TEXT SECTION:
During the gathering, the Discovery Channel hosted its debut of Pearl Harbor: Death of the Arizona. With Oliver Stone-like precision, the documentary seeks to solve--via digital reconstruction of photographic/filmed evidence, underwater archaeology and detective work--the mystery of what really sunk this battleship. Director Erik Nelson says Death's final day of filming--when analysts announced their conclusions--took place in Washington on September 11. Ironically, Nelson and Pearl-based National Park Service historian Daniel Martinez were scheduled aboard the jet that slammed into the Pentagon, but changed flights because of the shoot. "We tried crossing town past the burning Pentagon, and in a very direct sense saw the parallels between 9/11 and December 7," states Nelson, who ended up driving cross-country with Martinez.
The Termite Art Productions documentary, narrated by West Wing First Lady Stockard Channing (voice of the film regularly screened at the USS Arizona Memorial's visitor center), contends that reports that torpedoes hit the Arizona, or that a "bomb went down the smokestack," are "legends." Imperial pilots, Army doctor Eric Haakenson and others photographed and filmed the air raid, and Haakenson's footage of the exploding Arizona is like the Zapruder film of JFK's asassination. Boeing-Autometric analysts, filmmakers and others connect the dots and surmise where a high-altitude bomb struck the Arizona and "ripped through the ship's decks and penetrated a forward magazine, where the ship's gunpowder was stored. It detonated there. The chain of explosive reactions blew through compartment after compartment." Channing adds that this resulted in a plume of smoke blowing out the smokestack--"why witnesses believed a bomb exploded there."

PROVIDED DATA:

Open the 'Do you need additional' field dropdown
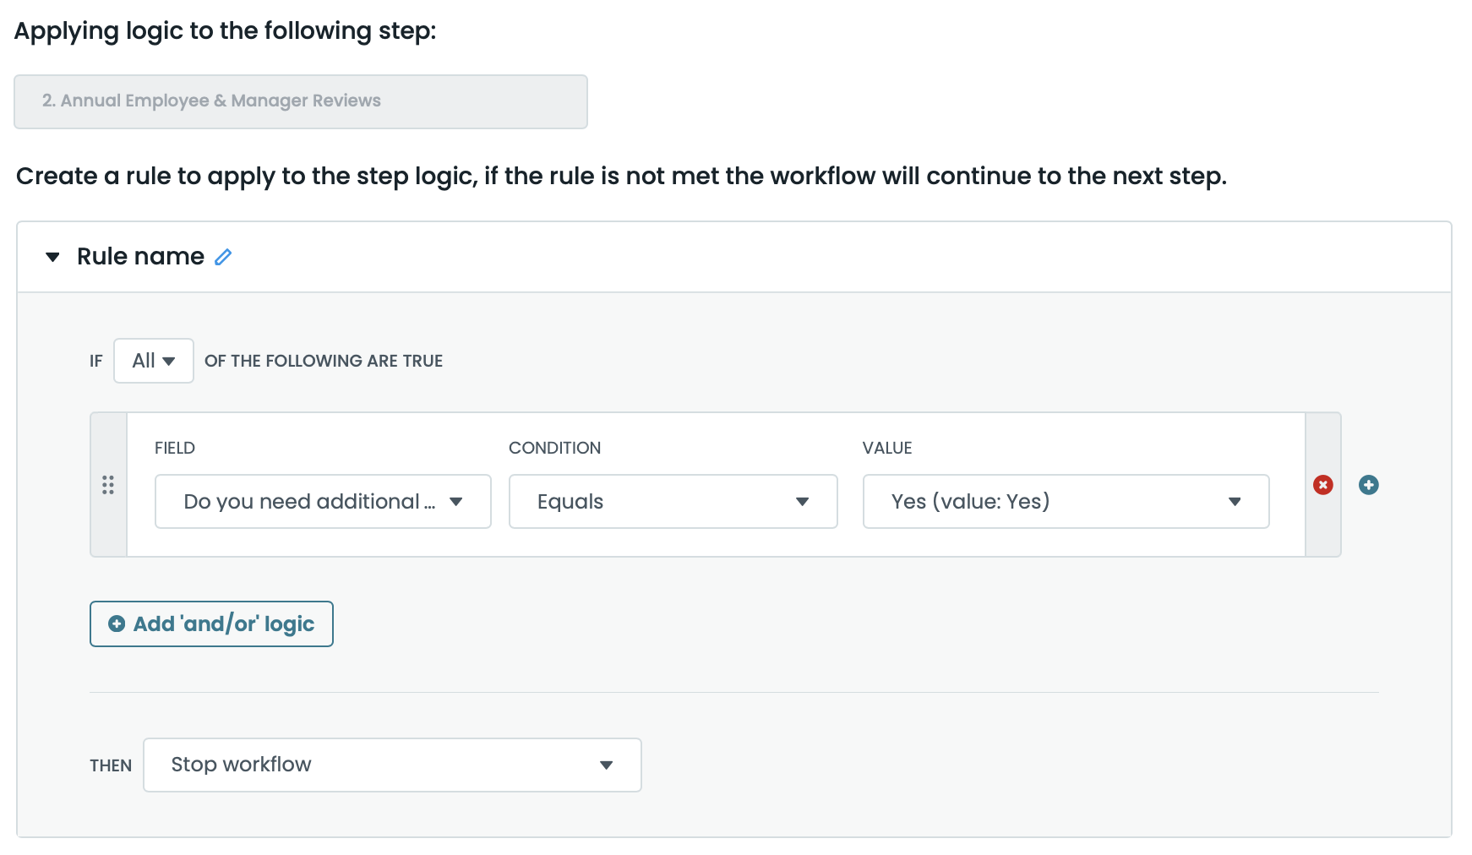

WHAT IS REQUIRED: Can you condense the paragraph of the documentary text that begins "During the gathering" into a short bulleted list that keeps its main facts? The data was drawn from a different source than the text.

WRITTEN RESPONSE:
- At the gathering, the Discovery Channel premiered Pearl Harbor: Death of the Arizona.
- The documentary tries to solve what really sank the battleship. It uses digital reconstruction of photographic and filmed evidence, underwater archaeology and detective work.
- Director Erik Nelson says the final day of filming, when analysts announced their conclusions, took place in Washington on September 11.
- Nelson and National Park Service historian Daniel Martinez had been scheduled on the jet that hit the Pentagon but changed flights because of the shoot.
- Crossing town past the burning Pentagon, Nelson saw direct parallels between 9/11 and December 7. He and Martinez ended up driving cross-country.